## Поставленная задача 1
Ответьте по тексту ниже о студенческих годах во Львове:
(а) Сколько стоило стоячее место в театре?
(б) Кем стал студент Киприан?
(в) На чём сидели зрители на 3-м ярусе?

─── Источник ───

Убийства, писателя убили (видимо, речь идет об убийстве Ярослава Галана во Львове 24 октября 1949 года — прим. авт.). Вот склероз на имена. Тревожно было. В институте спокойно было, а в городе было беспокойно. Но мы как-то не были связаны с городом. Каждый день ходили в театр. У нас один студент был из местных, Киприан (Мирон Владимирович Киприан (1930–2019) — художник, сценограф, главный художник Театра им. Марии Заньковецкой во Львове — прим. авт.). Вот он стал ведущим художником театра Заньковецкой. У него были связи с театром, и он нас проводил, но я не помню, чтобы мы хоть раз были в театре Заньковецкой. Драму не люблю. Больше опера, балет. Он нас туда в основном проводил. Потом мы уже покупали входной билет, стоил он дешевле, чем в кино. В кино стоил 50 копеек, а в театр — 30 копеек стоячее место, но мы никогда не стояли. На 3-м ярусе были ступеньки, и на них можно было прекрасно сидеть, как на сиденьях. Балет смотреть еще лучше, чем в партере.
Как школа отличалась от училища? Если я не путаю, вы когда-то говорили, что общались с Романом Сельским?

───

## Поставленная задача 2
Оформите в виде нумерованного списка строки записей между строкой, содержащей «line? 1130x751 pixels.», и строкой, содержащей «tap(61, 449)», включительно. Пустые строки пропустите.

─── Сохранённые данные ───

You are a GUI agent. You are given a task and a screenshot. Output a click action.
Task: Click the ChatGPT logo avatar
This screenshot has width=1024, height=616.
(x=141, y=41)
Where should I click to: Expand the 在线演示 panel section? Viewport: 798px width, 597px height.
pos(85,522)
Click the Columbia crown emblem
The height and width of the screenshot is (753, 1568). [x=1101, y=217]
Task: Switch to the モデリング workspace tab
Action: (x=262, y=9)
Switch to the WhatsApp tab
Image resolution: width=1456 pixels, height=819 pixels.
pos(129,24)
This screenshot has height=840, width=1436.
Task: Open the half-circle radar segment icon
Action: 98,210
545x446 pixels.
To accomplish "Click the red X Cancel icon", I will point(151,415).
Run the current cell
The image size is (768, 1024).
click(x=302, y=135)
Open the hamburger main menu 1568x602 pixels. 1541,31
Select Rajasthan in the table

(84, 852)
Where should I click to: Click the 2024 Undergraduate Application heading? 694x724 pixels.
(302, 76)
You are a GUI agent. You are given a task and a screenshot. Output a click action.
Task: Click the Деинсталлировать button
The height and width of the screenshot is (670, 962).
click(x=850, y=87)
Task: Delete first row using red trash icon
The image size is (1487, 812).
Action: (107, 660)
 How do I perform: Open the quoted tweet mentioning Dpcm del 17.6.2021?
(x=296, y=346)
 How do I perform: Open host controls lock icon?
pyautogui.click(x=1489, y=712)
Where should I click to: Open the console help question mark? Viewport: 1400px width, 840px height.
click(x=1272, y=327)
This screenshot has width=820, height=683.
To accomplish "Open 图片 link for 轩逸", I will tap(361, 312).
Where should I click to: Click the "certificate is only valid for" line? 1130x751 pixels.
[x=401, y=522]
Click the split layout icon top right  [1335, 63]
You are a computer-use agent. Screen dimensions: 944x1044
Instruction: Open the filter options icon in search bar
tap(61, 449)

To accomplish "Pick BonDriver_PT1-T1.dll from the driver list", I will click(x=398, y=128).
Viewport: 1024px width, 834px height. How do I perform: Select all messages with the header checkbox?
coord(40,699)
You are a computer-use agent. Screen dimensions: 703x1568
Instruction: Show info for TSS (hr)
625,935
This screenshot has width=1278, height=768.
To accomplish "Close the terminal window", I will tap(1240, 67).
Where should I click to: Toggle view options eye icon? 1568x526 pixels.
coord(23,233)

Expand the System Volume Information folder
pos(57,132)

───

## Полный ответ 1
(а) 30 копеек.
(б) Ведущим художником театра Заньковецкой.
(в) На ступеньках.

## Полный ответ 2
1. Where should I click to: Click the "certificate is only valid for" line? 1130x751 pixels.
2. [x=401, y=522]
3. Click the split layout icon top right  [1335, 63]
4. You are a computer-use agent. Screen dimensions: 944x1044
5. Instruction: Open the filter options icon in search bar
6. tap(61, 449)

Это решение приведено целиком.